## TASK DETAILS
Repeat the records below exactly, line for line.

- Opening Delimiter -

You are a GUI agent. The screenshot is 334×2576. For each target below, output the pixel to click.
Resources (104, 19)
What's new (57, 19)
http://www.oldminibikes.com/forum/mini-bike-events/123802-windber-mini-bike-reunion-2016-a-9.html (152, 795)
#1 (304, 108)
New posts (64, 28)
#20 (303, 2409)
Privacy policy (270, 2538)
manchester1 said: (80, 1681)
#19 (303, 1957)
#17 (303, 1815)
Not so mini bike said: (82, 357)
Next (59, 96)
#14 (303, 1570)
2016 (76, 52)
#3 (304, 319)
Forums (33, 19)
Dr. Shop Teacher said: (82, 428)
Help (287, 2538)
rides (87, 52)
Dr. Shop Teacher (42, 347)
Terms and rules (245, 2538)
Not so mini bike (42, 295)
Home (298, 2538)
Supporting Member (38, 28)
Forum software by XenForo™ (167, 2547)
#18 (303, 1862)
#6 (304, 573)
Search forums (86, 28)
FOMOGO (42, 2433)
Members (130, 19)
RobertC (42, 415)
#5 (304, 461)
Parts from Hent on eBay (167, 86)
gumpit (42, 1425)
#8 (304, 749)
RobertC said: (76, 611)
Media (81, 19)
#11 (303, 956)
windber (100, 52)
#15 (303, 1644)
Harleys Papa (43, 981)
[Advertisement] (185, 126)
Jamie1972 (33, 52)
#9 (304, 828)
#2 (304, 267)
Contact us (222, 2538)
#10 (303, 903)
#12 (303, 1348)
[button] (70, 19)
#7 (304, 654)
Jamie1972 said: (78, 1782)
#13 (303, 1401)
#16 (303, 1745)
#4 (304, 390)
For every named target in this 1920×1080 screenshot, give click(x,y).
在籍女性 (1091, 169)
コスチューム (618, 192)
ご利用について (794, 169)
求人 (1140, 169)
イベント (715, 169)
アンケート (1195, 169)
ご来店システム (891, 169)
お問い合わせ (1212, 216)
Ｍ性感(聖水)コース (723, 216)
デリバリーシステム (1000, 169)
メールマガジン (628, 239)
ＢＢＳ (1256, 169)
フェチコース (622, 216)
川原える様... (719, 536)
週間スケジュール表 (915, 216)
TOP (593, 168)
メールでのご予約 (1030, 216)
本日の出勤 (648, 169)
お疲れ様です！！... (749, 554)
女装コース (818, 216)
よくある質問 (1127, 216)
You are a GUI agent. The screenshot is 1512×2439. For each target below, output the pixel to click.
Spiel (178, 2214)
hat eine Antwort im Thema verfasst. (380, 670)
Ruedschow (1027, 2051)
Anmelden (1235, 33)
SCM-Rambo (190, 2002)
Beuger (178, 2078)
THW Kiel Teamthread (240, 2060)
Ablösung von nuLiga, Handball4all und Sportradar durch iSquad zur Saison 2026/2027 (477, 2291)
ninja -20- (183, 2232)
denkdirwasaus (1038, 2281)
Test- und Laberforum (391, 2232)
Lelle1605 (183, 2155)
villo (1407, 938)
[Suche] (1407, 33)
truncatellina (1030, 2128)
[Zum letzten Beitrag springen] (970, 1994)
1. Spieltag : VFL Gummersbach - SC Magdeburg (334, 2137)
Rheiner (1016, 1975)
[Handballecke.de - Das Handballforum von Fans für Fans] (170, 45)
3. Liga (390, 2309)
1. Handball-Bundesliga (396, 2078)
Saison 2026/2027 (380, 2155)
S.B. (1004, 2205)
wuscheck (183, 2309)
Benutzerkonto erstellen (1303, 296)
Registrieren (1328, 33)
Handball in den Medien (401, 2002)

- Closing Delimiter -

## EXERCISE OUTPUT
You are a GUI agent. The screenshot is 334×2576. For each target below, output the pixel to click.
Resources (104, 19)
What's new (57, 19)
http://www.oldminibikes.com/forum/mini-bike-events/123802-windber-mini-bike-reunion-2016-a-9.html (152, 795)
#1 (304, 108)
New posts (64, 28)
#20 (303, 2409)
Privacy policy (270, 2538)
manchester1 said: (80, 1681)
#19 (303, 1957)
#17 (303, 1815)
Not so mini bike said: (82, 357)
Next (59, 96)
#14 (303, 1570)
2016 (76, 52)
#3 (304, 319)
Forums (33, 19)
Dr. Shop Teacher said: (82, 428)
Help (287, 2538)
rides (87, 52)
Dr. Shop Teacher (42, 347)
Terms and rules (245, 2538)
Not so mini bike (42, 295)
Home (298, 2538)
Supporting Member (38, 28)
Forum software by XenForo™ (167, 2547)
#18 (303, 1862)
#6 (304, 573)
Search forums (86, 28)
FOMOGO (42, 2433)
Members (130, 19)
RobertC (42, 415)
#5 (304, 461)
Parts from Hent on eBay (167, 86)
gumpit (42, 1425)
#8 (304, 749)
RobertC said: (76, 611)
Media (81, 19)
#11 (303, 956)
windber (100, 52)
#15 (303, 1644)
Harleys Papa (43, 981)
[Advertisement] (185, 126)
Jamie1972 (33, 52)
#9 (304, 828)
#2 (304, 267)
Contact us (222, 2538)
#10 (303, 903)
#12 (303, 1348)
[button] (70, 19)
#7 (304, 654)
Jamie1972 said: (78, 1782)
#13 (303, 1401)
#16 (303, 1745)
#4 (304, 390)
For every named target in this 1920×1080 screenshot, give click(x,y).
在籍女性 (1091, 169)
コスチューム (618, 192)
ご利用について (794, 169)
求人 (1140, 169)
イベント (715, 169)
アンケート (1195, 169)
ご来店システム (891, 169)
お問い合わせ (1212, 216)
Ｍ性感(聖水)コース (723, 216)
デリバリーシステム (1000, 169)
メールマガジン (628, 239)
ＢＢＳ (1256, 169)
フェチコース (622, 216)
川原える様... (719, 536)
週間スケジュール表 (915, 216)
TOP (593, 168)
メールでのご予約 (1030, 216)
本日の出勤 (648, 169)
お疲れ様です！！... (749, 554)
女装コース (818, 216)
よくある質問 (1127, 216)
You are a GUI agent. The screenshot is 1512×2439. For each target below, output the pixel to click.
Spiel (178, 2214)
hat eine Antwort im Thema verfasst. (380, 670)
Ruedschow (1027, 2051)
Anmelden (1235, 33)
SCM-Rambo (190, 2002)
Beuger (178, 2078)
THW Kiel Teamthread (240, 2060)
Ablösung von nuLiga, Handball4all und Sportradar durch iSquad zur Saison 2026/2027 (477, 2291)
ninja -20- (183, 2232)
denkdirwasaus (1038, 2281)
Test- und Laberforum (391, 2232)
Lelle1605 (183, 2155)
villo (1407, 938)
[Suche] (1407, 33)
truncatellina (1030, 2128)
[Zum letzten Beitrag springen] (970, 1994)
1. Spieltag : VFL Gummersbach - SC Magdeburg (334, 2137)
Rheiner (1016, 1975)
[Handballecke.de - Das Handballforum von Fans für Fans] (170, 45)
3. Liga (390, 2309)
1. Handball-Bundesliga (396, 2078)
Saison 2026/2027 (380, 2155)
S.B. (1004, 2205)
wuscheck (183, 2309)
Benutzerkonto erstellen (1303, 296)
Registrieren (1328, 33)
Handball in den Medien (401, 2002)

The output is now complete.